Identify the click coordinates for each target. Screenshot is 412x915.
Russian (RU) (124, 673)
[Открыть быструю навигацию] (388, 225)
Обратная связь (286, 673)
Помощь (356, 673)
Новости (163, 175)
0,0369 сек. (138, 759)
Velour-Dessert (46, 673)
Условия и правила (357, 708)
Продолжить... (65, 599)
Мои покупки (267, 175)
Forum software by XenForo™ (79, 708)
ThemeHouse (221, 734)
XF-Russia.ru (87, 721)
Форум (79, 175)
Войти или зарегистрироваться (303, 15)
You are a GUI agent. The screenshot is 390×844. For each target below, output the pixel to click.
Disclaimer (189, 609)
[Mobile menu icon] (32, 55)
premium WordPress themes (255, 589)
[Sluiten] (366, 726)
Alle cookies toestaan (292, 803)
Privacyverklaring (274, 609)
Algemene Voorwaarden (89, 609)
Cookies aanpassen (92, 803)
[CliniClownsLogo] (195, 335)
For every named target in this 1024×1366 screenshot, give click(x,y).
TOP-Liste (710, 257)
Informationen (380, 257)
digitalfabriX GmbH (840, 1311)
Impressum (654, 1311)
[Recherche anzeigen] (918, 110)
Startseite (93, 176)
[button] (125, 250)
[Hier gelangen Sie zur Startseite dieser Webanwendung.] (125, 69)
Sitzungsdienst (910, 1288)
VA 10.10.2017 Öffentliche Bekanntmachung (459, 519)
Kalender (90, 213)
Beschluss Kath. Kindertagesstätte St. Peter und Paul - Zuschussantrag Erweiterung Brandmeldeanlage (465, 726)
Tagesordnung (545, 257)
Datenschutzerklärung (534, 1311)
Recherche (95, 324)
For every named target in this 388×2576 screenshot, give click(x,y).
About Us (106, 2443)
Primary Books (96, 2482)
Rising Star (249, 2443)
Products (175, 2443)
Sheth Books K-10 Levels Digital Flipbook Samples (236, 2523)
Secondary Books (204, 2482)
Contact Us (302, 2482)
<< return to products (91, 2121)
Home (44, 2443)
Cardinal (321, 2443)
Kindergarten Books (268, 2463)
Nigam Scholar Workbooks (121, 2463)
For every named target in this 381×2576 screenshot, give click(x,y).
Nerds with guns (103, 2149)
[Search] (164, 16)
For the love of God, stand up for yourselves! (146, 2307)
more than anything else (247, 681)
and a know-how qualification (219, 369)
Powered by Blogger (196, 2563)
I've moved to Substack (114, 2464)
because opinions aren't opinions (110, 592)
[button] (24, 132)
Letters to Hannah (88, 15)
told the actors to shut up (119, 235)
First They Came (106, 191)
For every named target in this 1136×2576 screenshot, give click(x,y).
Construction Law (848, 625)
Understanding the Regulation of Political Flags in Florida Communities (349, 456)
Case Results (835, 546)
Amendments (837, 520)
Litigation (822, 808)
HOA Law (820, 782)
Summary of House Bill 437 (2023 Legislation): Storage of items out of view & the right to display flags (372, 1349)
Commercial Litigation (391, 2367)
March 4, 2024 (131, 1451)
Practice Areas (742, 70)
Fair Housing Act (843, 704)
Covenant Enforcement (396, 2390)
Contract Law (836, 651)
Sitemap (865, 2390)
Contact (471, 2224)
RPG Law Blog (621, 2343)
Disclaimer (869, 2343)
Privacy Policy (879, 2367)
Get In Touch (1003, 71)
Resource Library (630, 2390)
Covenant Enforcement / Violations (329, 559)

-----

ASSIGNMENT:
Transcribe the records above exactly, beginning at the line that contains "Новости (163, 175)" and ending with the line that contains "Primary Books (96, 2482)", both included, and nothing else.

RESPONSE TO THIS TASK:
Новости (163, 175)
0,0369 сек. (138, 759)
Velour-Dessert (46, 673)
Условия и правила (357, 708)
Продолжить... (65, 599)
Мои покупки (267, 175)
Forum software by XenForo™ (79, 708)
ThemeHouse (221, 734)
XF-Russia.ru (87, 721)
Форум (79, 175)
Войти или зарегистрироваться (303, 15)
You are a GUI agent. The screenshot is 390×844. For each target below, output the pixel to click.
Disclaimer (189, 609)
[Mobile menu icon] (32, 55)
premium WordPress themes (255, 589)
[Sluiten] (366, 726)
Alle cookies toestaan (292, 803)
Privacyverklaring (274, 609)
Algemene Voorwaarden (89, 609)
Cookies aanpassen (92, 803)
[CliniClownsLogo] (195, 335)
For every named target in this 1024×1366 screenshot, give click(x,y).
TOP-Liste (710, 257)
Informationen (380, 257)
digitalfabriX GmbH (840, 1311)
Impressum (654, 1311)
[Recherche anzeigen] (918, 110)
Startseite (93, 176)
[button] (125, 250)
[Hier gelangen Sie zur Startseite dieser Webanwendung.] (125, 69)
Sitzungsdienst (910, 1288)
VA 10.10.2017 Öffentliche Bekanntmachung (459, 519)
Kalender (90, 213)
Beschluss Kath. Kindertagesstätte St. Peter und Paul - Zuschussantrag Erweiterung Brandmeldeanlage (465, 726)
Tagesordnung (545, 257)
Datenschutzerklärung (534, 1311)
Recherche (95, 324)
For every named target in this 388×2576 screenshot, give click(x,y).
About Us (106, 2443)
Primary Books (96, 2482)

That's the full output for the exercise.